Company sank after nearly 60 years in business at end of April
Geoffrey Osborne collapsed owing trade creditors nearly £26m, documents filed at Companies House have revealed.
The historic name, set up by its eponymous founder in 1966, sank into administration at the end of April with the loss of 100 jobs.
In an update by administrator RSM, Geoffrey Osborne Ltd collapsed owing £25.8m to trade creditors. Five firms are owed more than £1m each.
The update says employees are owed £1.4m.while HMRC is owed a further £1.8m in VAT.
The statement of affairs also reveals three Osborne related companies, including Osborne Group Holdings, are owed around £16m between them. Osborne Group Holdings is owed the biggest amount at £8.4m.
In total, the estimated amount owed by Geoffrey Osborne Ltd, including the £16m to other Osborne firms, is just over £45m.
Osborne, which had a turnover of around £90m at the time of its implosion, had been paring back its business in the last few years as part of a restructuring.
It sold its £200m infrastructure division, which operated in the roads and rail market, to private equity in September 2021.
And last autumn, it sold Osborne Property Services Limited, which was set up in 2006 and employed around 230 people, to social housing maintenance specialist Cardo Group for an undisclosed sum. Six months earlier it offloaded its Innovaré offsite business, which employed 115 people, to Bowmer & Kirkland, also for an undisclosed sum.

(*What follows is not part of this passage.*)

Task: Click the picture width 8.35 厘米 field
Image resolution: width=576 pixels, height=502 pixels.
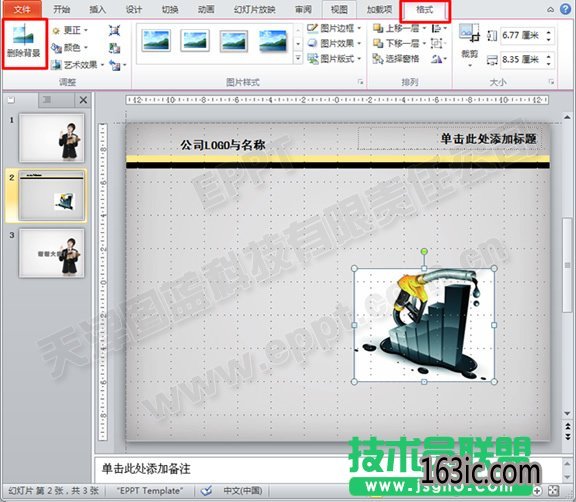Action: [522, 59]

As well as offloading parts of its business, the firm had also rejigged its senior leadership in the past few years with chief executive Andy Steele leaving in October 2021, which saw him replaced by former Wates COO Dave Smith as interim boss. He was then replaced by Mark Hoyland, a former boss of social housing firm Orbit, but he only lasted a few months before Smith, who had stayed on in a non-executive role, was brought back to the top job last spring.